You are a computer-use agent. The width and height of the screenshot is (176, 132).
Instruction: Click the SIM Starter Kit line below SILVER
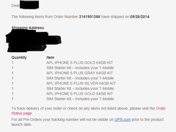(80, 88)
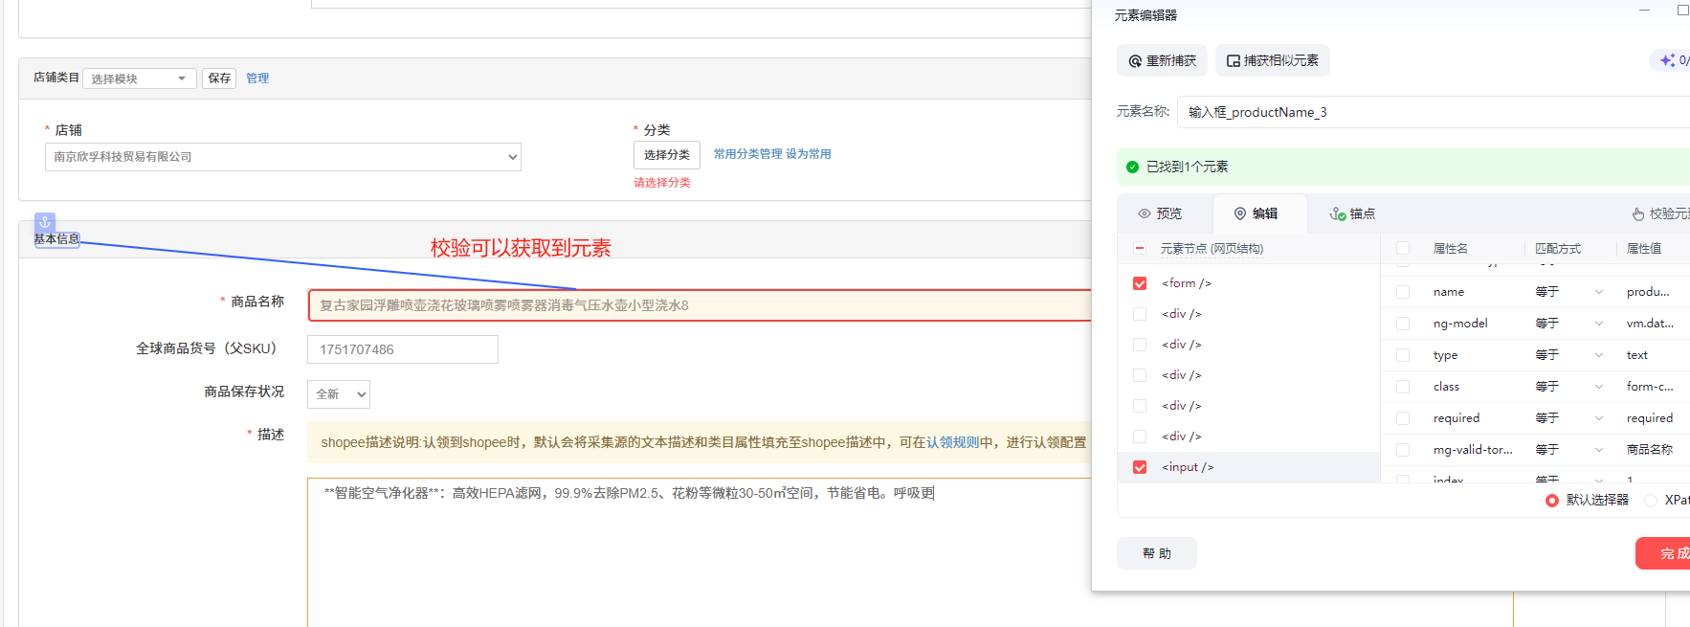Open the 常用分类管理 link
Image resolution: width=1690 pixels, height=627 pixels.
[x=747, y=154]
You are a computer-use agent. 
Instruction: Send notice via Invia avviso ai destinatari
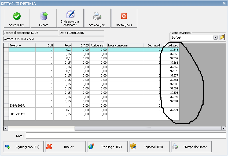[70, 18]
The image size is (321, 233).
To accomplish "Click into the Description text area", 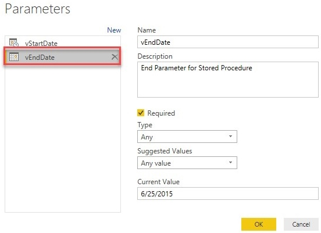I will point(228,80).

***

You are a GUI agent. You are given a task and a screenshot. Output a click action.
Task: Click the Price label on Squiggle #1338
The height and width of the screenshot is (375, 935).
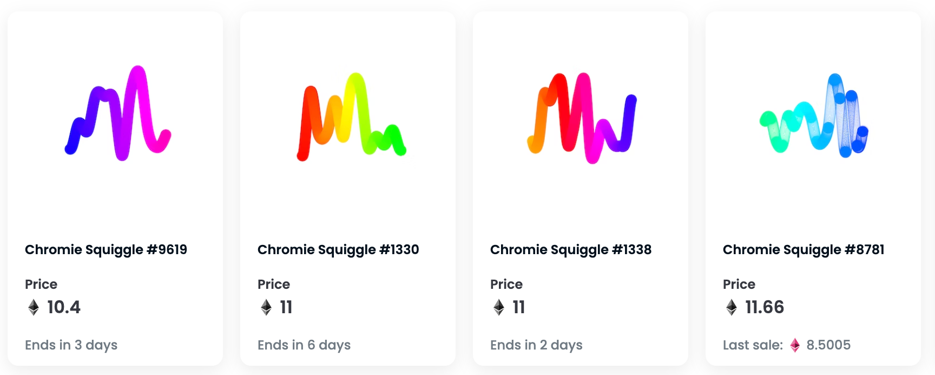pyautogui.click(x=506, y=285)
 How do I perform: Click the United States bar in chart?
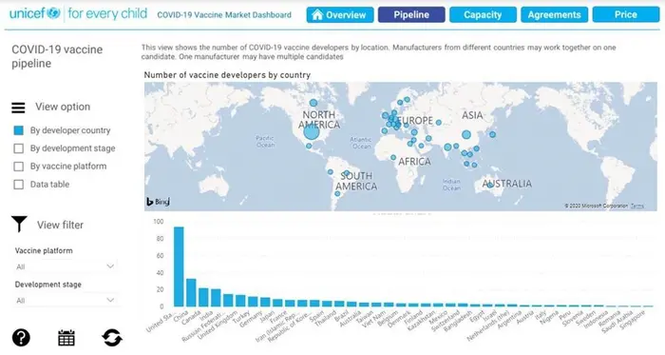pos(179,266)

***

WHAT YOU ARE ASKED TO DO
Tally the lines of the listing above that include the word "computer". Answer with the number alone.

RESPONSE AREA
2